He continued to ramble or, maybe more correctly, race through his past quarter’s production, new accounts written, and commission earned. His numbers would qualify him in the 90th percentile of any “best practices” guide for producers.

Success wasn’t new to Mike, and Mike wasn’t new to success. However, he, like so many other agency owners and producers, had become “dumb, fat, and happy” with the status quo. He had transitioned from a hungry producer to an owner who wanted to protect his past success instead of searching for the next opportunity. Products and process had become his focus in lieu of clients, and their pain and needs.

His summary was simple: “Mike, I was a B and C student. Now I do well, very well. The secret to my success is simple. My daddy taught be a long time ago that I could have anything I wanted as long as I was willing to help enough other folks get what they wanted. Man, was he ever right.”

Mike took a short breath and continued his monologue.

“I had a new client give me $800,000 last week.
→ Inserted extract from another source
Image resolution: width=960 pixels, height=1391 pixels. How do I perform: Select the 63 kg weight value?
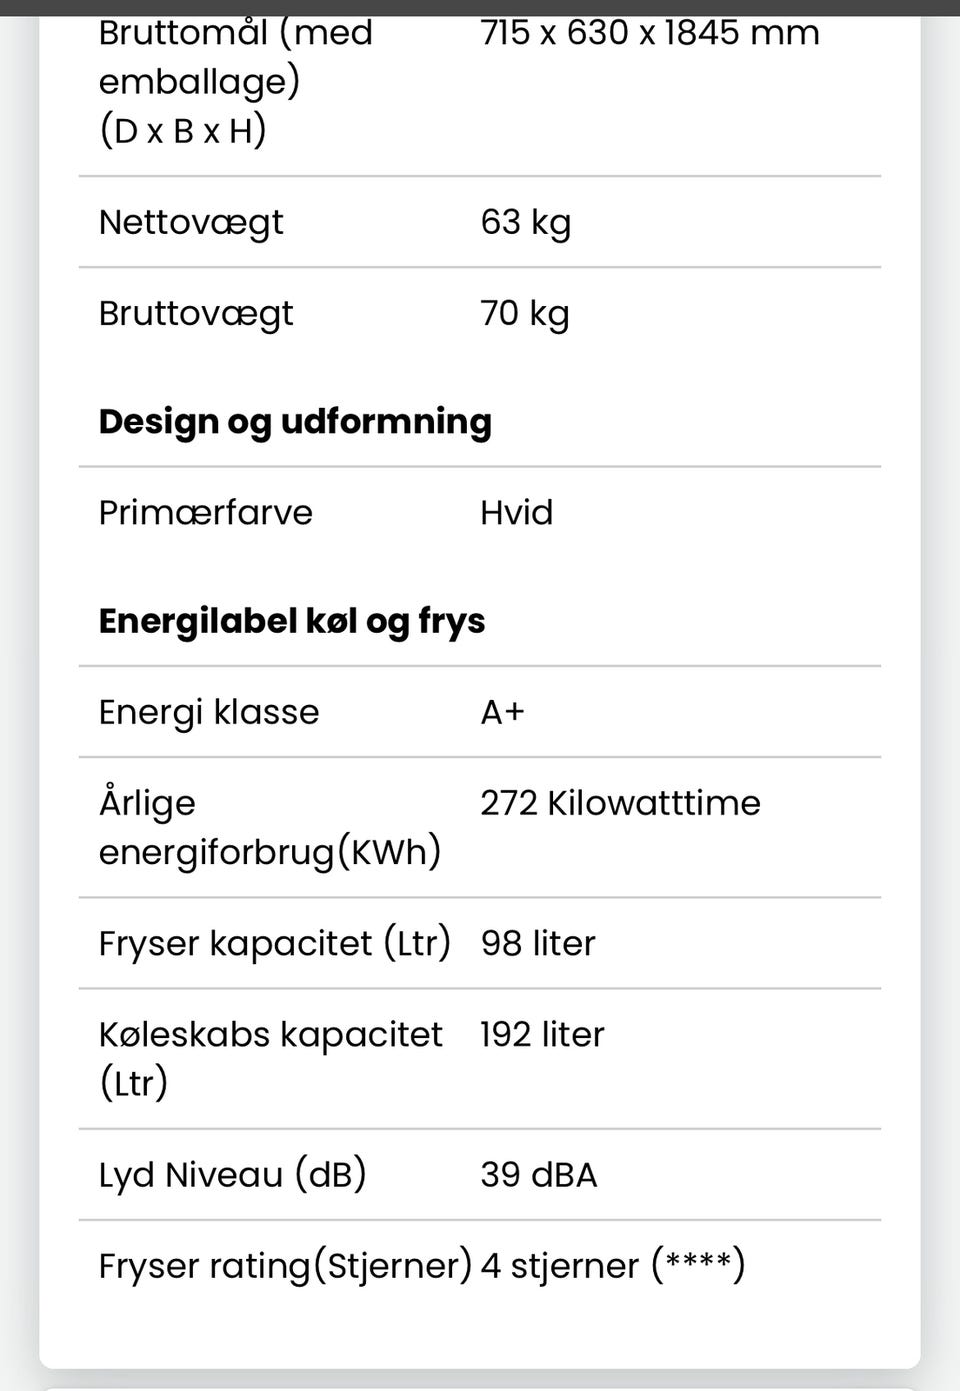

His existing agent had started to take him and the soft market for granted. He thought a savings of 8% on the expiring premium would guarantee renewal. The problem was the discount was on the wrong coverage and priced against the wrong codes. He had been taking the account, the customer and the relationship for granted.

“If somebody gives me a check for $800,000, I take it personally. I’ll fight for that guy or gal. My job is to solve the client’s problems, not those of the insurance carriers. The insurance companies have underwriters, actuaries, and lawyers on staff they don’t need me. The client is my responsibility.”

Mike had discovered the obvious: His future and the future of his agency were simply to be defined and driven by clients rather than by carriers and producers, as with too many “successful” agencies today.

For the next few minutes, we “debriefed” his conversion and more importantly that of his agency team. Mike and his consultant had stripped the operation bare in search of reality. The agency in recent years had become over-managed and under-led. In essence, agencies are the aggregation of products, processes, people, and passion.

Products and process require management. People especially the best talent demand leadership. Passion is energy that ensures the best result from the talent assembled. Passion is the domain of the leader. Passion is the end--not the means. Passion results from a “purpose” that carries the organization into the future. Passion is a shared vision and values. These are guiding principles that are the  Ten Commandments and the Constitution of the agency. Passion inoculates your agency from bureaucracy, BS and backbiting.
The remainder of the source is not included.